5 Questions for the 2020 Australian Grand Prix

Formula 1 is back. Will Mercedes dominate? Are Racing Point best of the rest? And have Williams moved up the order? Here are five questions which we may get the answers to over the 2020 Australian Grand Prix weekend.


Will Mercedes dominate again?

Last year, Mercedes kicked off their season with five 1-2 finishes, paving the way for them to take a sixth consecutive Constructors’ Championship victory by the end of the year. The team will be keen to kick off their 2020 campaign with another flawless result, as they seek an unprecedented seventh consecutive title. The signs so far look promising, with Valtteri Bottas having set the fastest time of pre-season testing. In 2019, it was Bottas who started the year with a victory at the Australian Grand Prix, taking the early championship lead. It was the first time that Mercedes had won at Albert Park since 2016.

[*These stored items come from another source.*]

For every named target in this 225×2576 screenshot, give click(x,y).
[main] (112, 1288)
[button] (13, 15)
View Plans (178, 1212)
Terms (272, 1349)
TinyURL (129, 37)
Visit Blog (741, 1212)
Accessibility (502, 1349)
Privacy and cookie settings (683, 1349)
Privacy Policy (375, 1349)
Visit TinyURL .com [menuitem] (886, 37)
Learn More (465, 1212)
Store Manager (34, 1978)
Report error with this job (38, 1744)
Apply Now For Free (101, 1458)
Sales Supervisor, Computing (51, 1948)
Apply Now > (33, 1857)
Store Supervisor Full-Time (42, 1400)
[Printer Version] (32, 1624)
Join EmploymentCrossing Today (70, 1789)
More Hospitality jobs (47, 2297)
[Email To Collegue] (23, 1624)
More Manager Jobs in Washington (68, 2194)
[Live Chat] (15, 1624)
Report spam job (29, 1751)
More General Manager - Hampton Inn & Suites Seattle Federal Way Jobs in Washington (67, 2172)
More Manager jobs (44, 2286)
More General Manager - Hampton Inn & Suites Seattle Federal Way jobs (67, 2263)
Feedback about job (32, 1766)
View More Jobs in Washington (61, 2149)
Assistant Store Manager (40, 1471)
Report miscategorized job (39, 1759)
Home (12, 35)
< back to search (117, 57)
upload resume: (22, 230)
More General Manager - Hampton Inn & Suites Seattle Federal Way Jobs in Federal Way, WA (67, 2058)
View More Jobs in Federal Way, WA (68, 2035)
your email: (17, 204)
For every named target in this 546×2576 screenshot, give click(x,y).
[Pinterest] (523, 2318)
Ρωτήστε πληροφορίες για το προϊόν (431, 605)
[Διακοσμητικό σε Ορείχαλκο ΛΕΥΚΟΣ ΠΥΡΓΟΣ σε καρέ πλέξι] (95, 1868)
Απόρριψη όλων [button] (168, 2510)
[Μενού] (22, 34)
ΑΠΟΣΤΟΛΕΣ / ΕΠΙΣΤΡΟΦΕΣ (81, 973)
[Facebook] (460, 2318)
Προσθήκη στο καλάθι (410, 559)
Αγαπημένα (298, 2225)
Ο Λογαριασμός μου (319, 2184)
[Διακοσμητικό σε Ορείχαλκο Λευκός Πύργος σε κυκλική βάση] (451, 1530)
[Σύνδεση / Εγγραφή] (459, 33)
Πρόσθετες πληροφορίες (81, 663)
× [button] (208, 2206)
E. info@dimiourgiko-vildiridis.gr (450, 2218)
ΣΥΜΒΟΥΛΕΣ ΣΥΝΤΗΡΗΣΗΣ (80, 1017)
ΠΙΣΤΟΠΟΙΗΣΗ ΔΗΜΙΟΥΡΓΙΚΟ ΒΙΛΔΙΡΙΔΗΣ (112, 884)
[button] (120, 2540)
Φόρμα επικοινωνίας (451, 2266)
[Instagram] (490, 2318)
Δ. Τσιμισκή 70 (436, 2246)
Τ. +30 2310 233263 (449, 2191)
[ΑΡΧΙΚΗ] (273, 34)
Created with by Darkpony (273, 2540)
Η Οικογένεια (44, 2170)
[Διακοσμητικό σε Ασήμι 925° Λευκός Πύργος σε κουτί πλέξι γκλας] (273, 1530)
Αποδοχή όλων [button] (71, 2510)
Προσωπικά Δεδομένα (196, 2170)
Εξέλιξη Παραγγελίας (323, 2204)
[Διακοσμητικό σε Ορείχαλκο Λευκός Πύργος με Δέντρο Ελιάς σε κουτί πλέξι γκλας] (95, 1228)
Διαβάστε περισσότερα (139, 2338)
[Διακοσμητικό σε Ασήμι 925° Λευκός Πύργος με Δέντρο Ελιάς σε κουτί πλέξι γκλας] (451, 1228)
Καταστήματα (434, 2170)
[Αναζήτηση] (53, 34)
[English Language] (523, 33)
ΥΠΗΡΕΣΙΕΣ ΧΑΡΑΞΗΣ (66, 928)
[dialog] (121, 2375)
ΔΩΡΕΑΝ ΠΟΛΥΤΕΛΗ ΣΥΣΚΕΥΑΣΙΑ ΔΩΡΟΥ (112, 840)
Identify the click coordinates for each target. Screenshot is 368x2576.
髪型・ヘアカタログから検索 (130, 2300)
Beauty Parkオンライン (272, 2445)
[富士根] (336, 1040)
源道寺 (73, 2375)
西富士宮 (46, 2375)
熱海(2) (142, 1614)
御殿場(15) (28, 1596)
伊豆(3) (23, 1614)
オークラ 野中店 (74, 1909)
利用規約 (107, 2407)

How certain is an Australian win for Mercedes this year? Well, on pace, it’s looking good for the reigning champions. But testing showed some reliability issues with the Mercedes engine, with the works team spending extensive periods in the garage, and Mercedes-powered Williams also encountering issues. Furthermore, the innovative DAS (Dual Axis Steering) system on the W11 raised eyebrows in the paddock at testing and if it’s in use this weekend, don’t be surprised to see protests from other teams with the device potentially breaching parc ferme regulations.

Is the Pink Mercedes best of the rest?

Another storm could be brewing in the midfield, as rival teams question the legality of the new Racing Point car, which has an uncanny resemblance to last year’s Mercedes. Jokingly referred to as the “Pink Mercedes” in pre-season testing, the RP20 appears to have good pace, with both Sergio Perez and Lance Stroll regularly setting one of the top three times of the day. Just how good the Racing Point car is has been a taxing question in recent weeks. Is it the best of the rest? Were other midfield teams sandbagging? Could it even be a Ferrari-beater? We should have a clearer picture when the chequered flag falls in qualifying.

Are Ferrari in trouble?

Ferrari were in the news after pre-season testing for two unwanted reasons. First, the confidential settlement reached between the team and the FIA over the legality of their 2019 engine led to seven teams outlining their “strong objection” in a letter to the governing body. Second, Ferrari’s lacklustre performance in pre-season testing has many questioning if the Italian team will struggle to find a decent result in 2020.

It has now been twelve years since Ferrari’s last championship win and the talk from Maranello over the winter has not filled the tifosi with hope that their wait for title glory will end in 2020. Sebastian Vettel’s future with the team, and Charles Leclerc’s performance against the four-time World Champion, look set to be bigger talking points over the course of the season.



Have Williams made a step forward?

Plenty of fans will be hoping that Williams are able to move up the order in 2020. George Russell still expects Williams to have the slowest car, but is hopeful that the team will be closer to the back of the field than their woeful performances in 2019. Nicholas Latifi joins the Brit at the team in 2020, making the Australian Grand Prix the first race in over fifty years to feature two Canadians on the grid. Russell was 2.317 seconds off the pace in Q1 in Australia last year – will Williams be able to close that gap this weekend?

When will the next race be?

In the lead up to the start of the season, many of the headlines have been about the context in which the season will take place rather than the racing itself.

The outbreak of coronavirus has already caused the postponement of the 2020 Chinese Grand Prix, and next week’s Bahrain Grand Prix will take place behind closed doors. After that is anyone’s guess. Travel restrictions and the Italian lockdown are making future races look less and less likely, with the situation developing on a daily basis. Hopefully we will get a full 22-race championship in 2020, but the threat to future events gives us even more reason to savour the 2020 Australian Grand Prix.